Top of Document extract

    What prompted this post was an article from The Bond Buyer (via Google cache). The need for short-dated tax-free muni bonds drives hedge funds (typically) to buy long munis and sell short term debt to finance the bonds, which tax-free money market funds buy. For more on Variable Rate Demand Structures, look here. (Thanks, Accrued Interest. The article was prescient to the current troubles.) The Wall Street Journal also anticipated the current troubles in this article. The hedge funds could only take the pain for so long. As perceived risks rose with the sagging prospects of the financial guarantors, fewer market players wanted to buy the short term debt, because the collateral underlying the short term debt no long had high enough ratings. That led to the hedge funds having to collapse their balance sheets, selling the long munis, and repaying the short term debts, taking losses in the process.

    Now, many of the same difficulties apply to auction rate bonds (another article from Accrued Interest), no matter who the obligor (entity that must pay on the bond) is. As I commented recently:

    Part of the difficulty here is that auction rate structures are unstable. They can handle 30 mph winds, but not 60 mph winds. Auction rate structures deliver low rates when things are calm, but can be toxic when short term liquidity dries up. A sophisticated borrower like the NY Port Authority should have known that going in. Small borrowers are another matter, their investment banks should have explained the risks.

    Yes, the explanations are all there in the documents, but a good advisor explains things in layman’s terms. That said, it is usually the shortsightedness of local governments wanting low rates and long term funding at the same time that really causes this. You can have one or the other, but not both with certainty.

    Or, as I commented at RealMoney:


    David Merkel
    Failed Muni Auctions are not the End of the World
    2/14/2008 2:50 PM EST

    Most of the municipalities with the failed auctions are creditworthy entities that don’t need bond insurance. Bond insurance is “thought insurance.” The bond manager doesn’t have to think about the credit if he knows the guarantor is good. If the guarantor is not good, then the bond manager has to get an analyst to look at the underlying creditor. That takes work and thought, and both of those hurt. Daniel Dicker is on the right track when he says the municipalities are racing refinance. Well, good. Auction rate structures are stable under most conditions, but under moderate stress, like the lack of confidence in the guarantor, they break. I would like to add, though that auction rate structures are kind of a cheat. Why?
Bottom of Document extract
Top of Provided data
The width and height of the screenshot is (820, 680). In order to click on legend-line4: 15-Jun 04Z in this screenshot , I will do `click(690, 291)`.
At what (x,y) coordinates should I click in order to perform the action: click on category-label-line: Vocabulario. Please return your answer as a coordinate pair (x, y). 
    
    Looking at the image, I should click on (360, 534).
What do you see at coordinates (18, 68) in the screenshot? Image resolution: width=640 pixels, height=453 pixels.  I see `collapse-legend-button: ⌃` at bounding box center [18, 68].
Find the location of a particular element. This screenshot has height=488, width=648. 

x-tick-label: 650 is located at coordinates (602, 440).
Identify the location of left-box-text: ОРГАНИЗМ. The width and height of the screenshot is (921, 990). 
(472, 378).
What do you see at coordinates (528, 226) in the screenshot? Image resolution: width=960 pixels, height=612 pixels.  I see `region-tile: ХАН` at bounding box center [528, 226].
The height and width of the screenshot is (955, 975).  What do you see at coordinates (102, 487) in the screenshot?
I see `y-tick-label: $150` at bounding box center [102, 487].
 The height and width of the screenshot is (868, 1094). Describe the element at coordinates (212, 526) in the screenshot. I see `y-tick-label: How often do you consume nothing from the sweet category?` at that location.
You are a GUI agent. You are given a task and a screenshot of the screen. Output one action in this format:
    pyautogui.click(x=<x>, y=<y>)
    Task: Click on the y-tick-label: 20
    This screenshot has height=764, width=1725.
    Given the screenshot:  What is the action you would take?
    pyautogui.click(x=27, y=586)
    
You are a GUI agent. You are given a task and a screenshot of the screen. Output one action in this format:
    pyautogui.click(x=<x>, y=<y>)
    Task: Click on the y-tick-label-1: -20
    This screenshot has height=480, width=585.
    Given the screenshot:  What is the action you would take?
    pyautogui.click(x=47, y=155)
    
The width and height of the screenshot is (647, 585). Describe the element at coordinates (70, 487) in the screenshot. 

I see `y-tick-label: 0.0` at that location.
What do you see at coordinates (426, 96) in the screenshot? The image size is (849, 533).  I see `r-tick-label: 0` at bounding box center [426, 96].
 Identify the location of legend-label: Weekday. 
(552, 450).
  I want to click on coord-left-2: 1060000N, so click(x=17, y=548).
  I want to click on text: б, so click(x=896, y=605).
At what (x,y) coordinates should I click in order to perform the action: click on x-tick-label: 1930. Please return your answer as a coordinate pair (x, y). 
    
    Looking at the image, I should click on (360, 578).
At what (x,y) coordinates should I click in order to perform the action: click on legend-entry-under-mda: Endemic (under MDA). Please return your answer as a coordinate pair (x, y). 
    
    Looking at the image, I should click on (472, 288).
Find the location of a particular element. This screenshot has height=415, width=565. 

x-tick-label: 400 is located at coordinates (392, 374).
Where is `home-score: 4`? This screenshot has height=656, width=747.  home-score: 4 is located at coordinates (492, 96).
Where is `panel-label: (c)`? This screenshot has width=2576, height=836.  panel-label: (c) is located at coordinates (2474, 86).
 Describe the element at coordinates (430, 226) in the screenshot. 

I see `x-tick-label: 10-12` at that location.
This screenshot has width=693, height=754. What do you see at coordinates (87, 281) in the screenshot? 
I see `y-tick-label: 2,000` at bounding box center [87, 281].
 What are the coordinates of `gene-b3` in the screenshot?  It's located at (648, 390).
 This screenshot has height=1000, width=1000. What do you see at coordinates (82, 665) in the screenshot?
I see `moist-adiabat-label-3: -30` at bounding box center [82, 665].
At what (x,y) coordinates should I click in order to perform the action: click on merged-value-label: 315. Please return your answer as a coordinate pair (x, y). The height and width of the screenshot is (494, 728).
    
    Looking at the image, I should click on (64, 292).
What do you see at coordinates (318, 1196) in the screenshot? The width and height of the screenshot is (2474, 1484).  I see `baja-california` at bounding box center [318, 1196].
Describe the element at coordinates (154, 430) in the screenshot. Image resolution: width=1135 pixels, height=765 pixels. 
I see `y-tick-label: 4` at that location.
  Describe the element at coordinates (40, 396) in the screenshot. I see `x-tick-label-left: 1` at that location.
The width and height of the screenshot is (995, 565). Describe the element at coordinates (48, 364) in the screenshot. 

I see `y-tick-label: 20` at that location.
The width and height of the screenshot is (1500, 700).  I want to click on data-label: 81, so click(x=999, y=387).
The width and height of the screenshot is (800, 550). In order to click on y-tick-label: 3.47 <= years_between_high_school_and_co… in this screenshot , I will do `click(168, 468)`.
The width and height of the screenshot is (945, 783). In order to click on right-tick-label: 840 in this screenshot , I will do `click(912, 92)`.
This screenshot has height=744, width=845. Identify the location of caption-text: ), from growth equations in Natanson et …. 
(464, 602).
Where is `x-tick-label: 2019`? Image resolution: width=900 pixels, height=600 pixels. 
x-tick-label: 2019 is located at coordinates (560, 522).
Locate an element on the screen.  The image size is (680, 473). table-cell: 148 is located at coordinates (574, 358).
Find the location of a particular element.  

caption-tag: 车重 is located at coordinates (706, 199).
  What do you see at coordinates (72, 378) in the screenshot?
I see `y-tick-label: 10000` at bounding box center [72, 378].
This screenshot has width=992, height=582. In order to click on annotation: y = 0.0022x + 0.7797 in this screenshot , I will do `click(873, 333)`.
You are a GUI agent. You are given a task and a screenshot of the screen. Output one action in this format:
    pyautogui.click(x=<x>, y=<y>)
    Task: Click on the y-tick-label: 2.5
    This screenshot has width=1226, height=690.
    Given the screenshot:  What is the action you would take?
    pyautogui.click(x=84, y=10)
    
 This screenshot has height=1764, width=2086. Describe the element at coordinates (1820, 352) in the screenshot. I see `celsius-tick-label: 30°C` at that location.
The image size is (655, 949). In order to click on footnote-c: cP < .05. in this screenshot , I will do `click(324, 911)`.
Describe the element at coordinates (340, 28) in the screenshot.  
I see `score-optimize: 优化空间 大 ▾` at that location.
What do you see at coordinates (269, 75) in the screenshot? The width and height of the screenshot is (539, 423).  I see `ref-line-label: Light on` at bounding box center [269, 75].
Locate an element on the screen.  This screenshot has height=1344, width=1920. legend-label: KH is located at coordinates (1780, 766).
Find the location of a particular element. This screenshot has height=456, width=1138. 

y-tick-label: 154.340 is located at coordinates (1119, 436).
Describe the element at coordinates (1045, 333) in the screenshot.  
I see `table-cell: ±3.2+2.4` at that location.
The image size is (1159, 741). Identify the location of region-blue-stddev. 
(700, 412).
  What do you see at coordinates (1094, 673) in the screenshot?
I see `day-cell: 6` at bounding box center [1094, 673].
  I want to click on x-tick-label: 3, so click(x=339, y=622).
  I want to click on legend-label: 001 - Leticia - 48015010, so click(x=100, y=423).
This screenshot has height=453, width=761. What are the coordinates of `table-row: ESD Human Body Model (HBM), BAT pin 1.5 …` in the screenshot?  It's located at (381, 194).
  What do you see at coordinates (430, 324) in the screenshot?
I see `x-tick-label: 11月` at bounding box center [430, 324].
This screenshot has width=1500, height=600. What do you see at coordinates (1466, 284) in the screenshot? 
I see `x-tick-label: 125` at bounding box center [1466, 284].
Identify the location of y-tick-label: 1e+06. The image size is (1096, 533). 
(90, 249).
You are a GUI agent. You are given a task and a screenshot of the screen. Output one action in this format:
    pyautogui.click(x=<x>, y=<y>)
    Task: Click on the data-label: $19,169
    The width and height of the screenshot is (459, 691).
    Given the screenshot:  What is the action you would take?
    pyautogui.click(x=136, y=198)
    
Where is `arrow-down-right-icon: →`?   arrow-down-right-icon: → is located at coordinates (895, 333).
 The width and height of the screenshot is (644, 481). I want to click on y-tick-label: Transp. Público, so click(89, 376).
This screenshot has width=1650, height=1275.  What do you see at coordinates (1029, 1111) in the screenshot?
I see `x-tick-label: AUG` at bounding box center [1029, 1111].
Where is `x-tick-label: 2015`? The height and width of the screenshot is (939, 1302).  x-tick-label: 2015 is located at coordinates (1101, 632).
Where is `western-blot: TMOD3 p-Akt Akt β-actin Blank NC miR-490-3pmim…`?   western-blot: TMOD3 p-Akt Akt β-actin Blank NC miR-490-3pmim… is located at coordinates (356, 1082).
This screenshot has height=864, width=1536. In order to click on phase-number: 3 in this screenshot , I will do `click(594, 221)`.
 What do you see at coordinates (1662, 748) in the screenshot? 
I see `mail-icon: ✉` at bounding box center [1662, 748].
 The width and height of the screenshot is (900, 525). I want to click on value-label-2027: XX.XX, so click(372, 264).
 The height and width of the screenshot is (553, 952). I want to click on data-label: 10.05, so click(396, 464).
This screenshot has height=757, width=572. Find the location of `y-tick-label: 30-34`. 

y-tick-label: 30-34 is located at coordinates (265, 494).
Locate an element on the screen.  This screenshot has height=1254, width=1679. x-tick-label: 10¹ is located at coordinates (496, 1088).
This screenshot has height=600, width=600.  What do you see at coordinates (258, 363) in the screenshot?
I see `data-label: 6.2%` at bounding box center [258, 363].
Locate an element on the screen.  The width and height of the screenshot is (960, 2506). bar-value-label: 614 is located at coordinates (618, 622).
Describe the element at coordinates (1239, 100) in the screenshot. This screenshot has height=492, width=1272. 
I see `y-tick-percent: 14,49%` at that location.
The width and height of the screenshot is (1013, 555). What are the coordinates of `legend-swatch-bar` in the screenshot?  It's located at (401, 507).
Bottom of Provided data
Action item A: In the muni bond post, why did fewer market players want to buy the short-term debt used to finance the hedge funds' long muni bonds? Answer in one to three sentences.
Action item B: From the muni bond post, copy the passage between "Yes, the explanations" and "both with certainty.", inclusive, word for word.

Written reply A: As the financial guarantors' prospects sagged and perceived risks rose, the collateral underlying the short-term debt no longer had high enough ratings. That made fewer market players willing to buy it.

Written reply B:
Yes, the explanations are all there in the documents, but a good advisor explains things in layman’s terms. That said, it is usually the shortsightedness of local governments wanting low rates and long term funding at the same time that really causes this. You can have one or the other, but not both with certainty.